Useful books
I will add more comments about these books throughout the term as I get a chance to read through more of them. I'm sure you can find PDFs of all of these on Library Genesis (but you didn't hear it from me).
- Bump, Lie Groups.
A bit more advanced, and seems to make more use of analysis. He covers a lot of fairly technical and powerful things that other authors like to omit.
- Fulton and Harris, Representation Theory: A First Course.
One of my primary references for preparing the talks. Gives a very nice treatment of the semisimple theory with lots of fully worked examples. On the other hand, they will not spoonfeed you every detail; you do need to think a bit for yourself. Also, it's written by two prominent algebraic geometers, so they give very interesting geometric perspectives on things.
- Gilmore, Lie Groups, Physics, and Geometry.
Seems to be written for physicists, mainly. A lot of explicit coordinatizations, parametrizations, and calculations. Some mathematical errors.
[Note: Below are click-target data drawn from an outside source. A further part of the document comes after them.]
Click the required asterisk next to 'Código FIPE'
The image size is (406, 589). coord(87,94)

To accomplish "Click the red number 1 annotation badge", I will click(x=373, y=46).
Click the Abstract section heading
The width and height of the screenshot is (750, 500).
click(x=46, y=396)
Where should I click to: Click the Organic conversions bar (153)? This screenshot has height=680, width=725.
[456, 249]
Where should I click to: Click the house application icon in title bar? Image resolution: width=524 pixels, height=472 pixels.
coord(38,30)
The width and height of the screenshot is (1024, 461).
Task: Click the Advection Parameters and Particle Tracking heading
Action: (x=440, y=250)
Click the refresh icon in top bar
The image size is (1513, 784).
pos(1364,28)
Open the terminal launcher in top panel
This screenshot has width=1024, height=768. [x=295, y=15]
However, it can be useful to get some intuition.
- Hall, Lie Groups, Lie Algebras, and Representations: An Elementary Introduction.
Seems quite friendly so far; if you are new to representation theory, Chapter 4 of this book will probably be helpful. He doesn't work as many examples as Fulton and Harris do, but you can tell that representations of Lie groups are what he really cares about.
- Harvey, Spinors and Calibrations.
- Humphreys, Introduction to Lie Algebras and Representation Theory.
More difficult and terse text. Haven't read too much of it just yet.
- Lawson and Michelsohn, Spin Geometry.
The first chapter is a good reference for Clifford algebras and spin representations. There is also a fair amount of index theory here.
- Varadarajan, Lie Groups, Lie Algebras, and their Representations.
Same story as above. This seems like a pretty authoritative reference on all of this stuff, although it is also a bit dry.